WSJ and Evolutionary Biology

I’m a big fan of the Wall Street Journal, and I think it’s one of the few publications that manages to communicate the news without sensationalizing it to the point of absurdity. But even the “capitalist bible” is prone to occasional gaffes…

There’s a great piece in today’s WSJ on evolutionary biology that you should definitely read. It’s a well-written and very informative article that describes how many of our modern maladies can be traced to changes in our diet and activity patterns which – unfortunately – bear little resemblance to those of our ancestors.

I just have one quibble with the article and it involves following passage:

Our hunter-gatherer forbearers were tall, lean long-distance runners who subsisted on plants and protein.

The tall, lean high-protein omnivore part doesn’t bother me. But the long-distance runner contention most certainly does.
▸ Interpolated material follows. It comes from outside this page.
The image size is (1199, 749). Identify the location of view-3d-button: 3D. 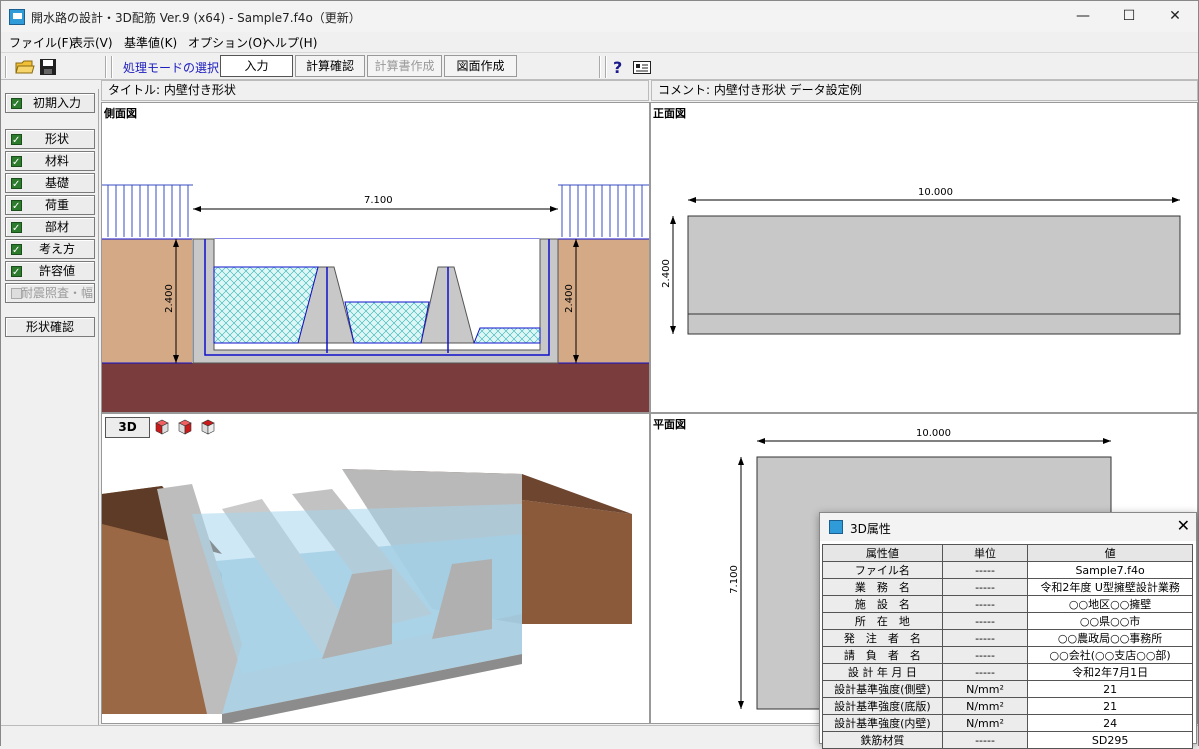
(128, 428).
There is no conclusive evidence that early humans were long-distance runners. Conversely, it is much more likely that we were low-aerobic trekkers who occasionally sprinted after prey or away from predators – whatever the scenario.
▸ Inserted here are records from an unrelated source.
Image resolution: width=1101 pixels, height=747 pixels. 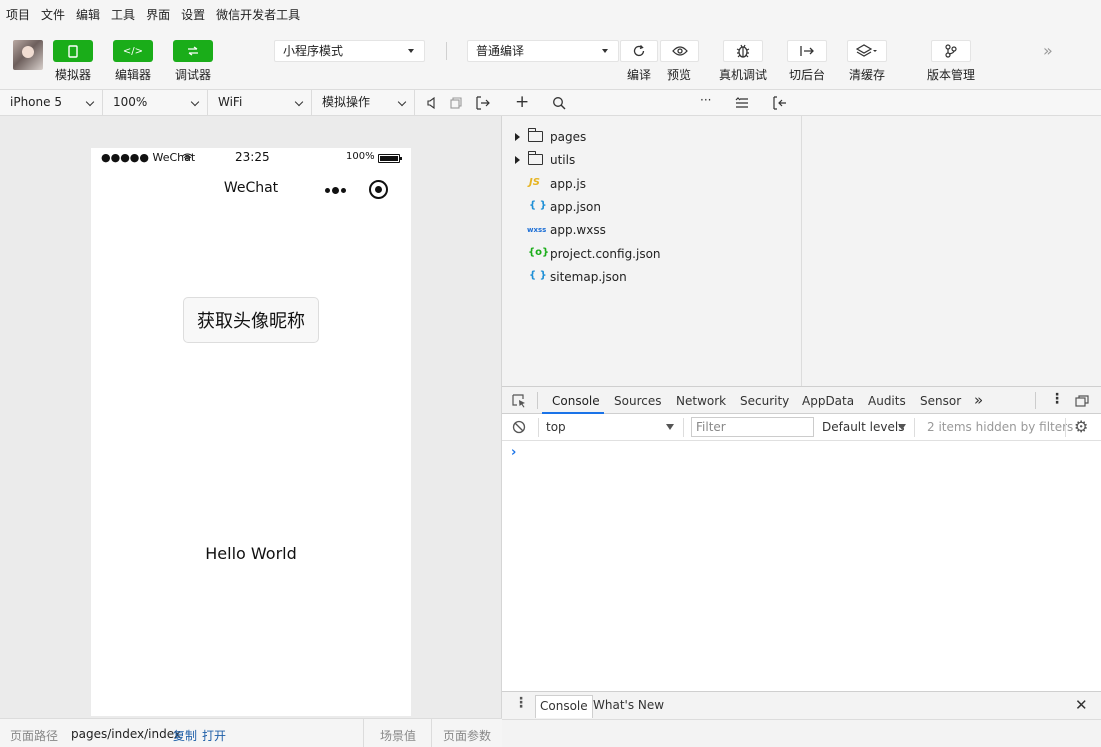 What do you see at coordinates (652, 277) in the screenshot?
I see `tree-item-sitemap-json: { } sitemap.json` at bounding box center [652, 277].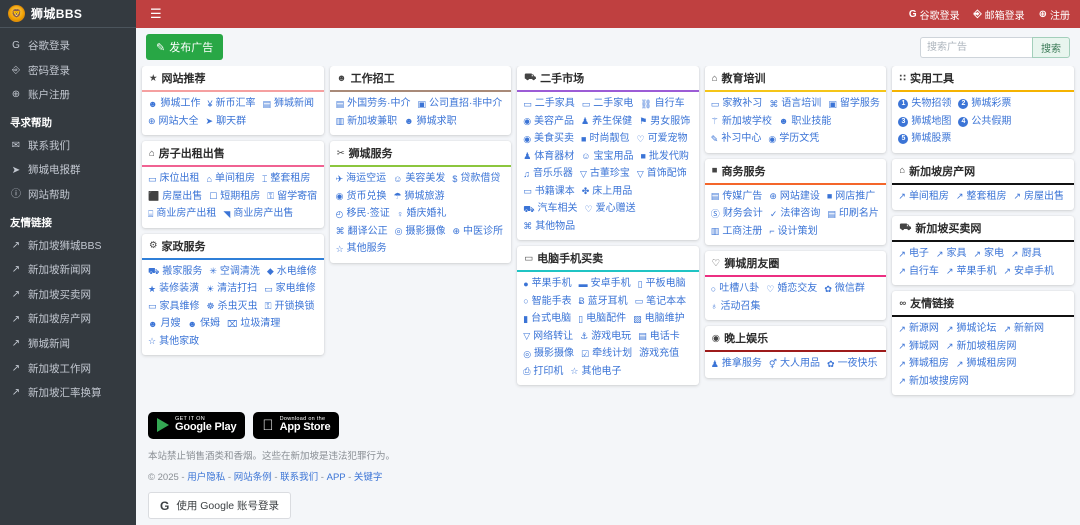 This screenshot has height=525, width=1080. What do you see at coordinates (174, 122) in the screenshot?
I see `category-link: ⊕ 网站大全` at bounding box center [174, 122].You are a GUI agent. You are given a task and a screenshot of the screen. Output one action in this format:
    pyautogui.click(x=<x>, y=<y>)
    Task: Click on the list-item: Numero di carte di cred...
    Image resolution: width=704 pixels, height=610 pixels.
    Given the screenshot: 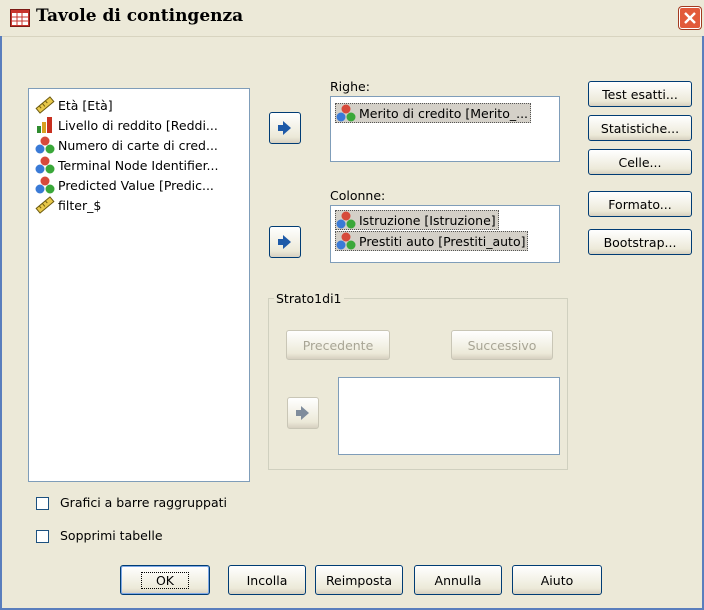 What is the action you would take?
    pyautogui.click(x=126, y=145)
The key is, lengthy treadmill workouts and 20-mile training runs are not natural human activities. They’re unnatural fitness practices designed to accommodate equally unnatural high carbohydrate diets.

And while I’m not normally a betting man, I’d eagerly wager a double sawbuck that our Paleolithic ancestors didn’t wear sugar-laden “fuel belts” while out on the hunt.
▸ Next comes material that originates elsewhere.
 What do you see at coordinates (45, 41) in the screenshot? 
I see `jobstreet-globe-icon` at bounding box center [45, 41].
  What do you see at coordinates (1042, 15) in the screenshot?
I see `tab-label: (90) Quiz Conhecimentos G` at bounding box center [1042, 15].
3 Replies to “WSJ and Evolutionary Biology

  1. I agree with you and the article. I’m no authority, but I know what has worked and not worked for me. Eating a diet free of “modern” food inventions has been significant in my body chemistry, allergies and other things. I’m no purist, but paleo/primal eating is worth a try – even for skeptics. Although I haven’t heard much about women who eat this way and how it affects hormone balances.

    Swimming in freezing Lake Michigan is more mental than eating a primitive diet, BTW! LOL You’re nuts! But I love the blog and will seek out “ladder one” with fondness one of these cold days and think of the crazy swimmers hoping it’s not clogged with ice. Keep on!

    1. Hi Beck! You are correct – they didn’t have neoprene “back in the day” so our swimming antics are a purely modern phenomenon (or vice).

      Feel free to come on out any time we’re at the swim site. I try to post exact times whenever I can, but things tend to be a bit more spontaneous during the winter.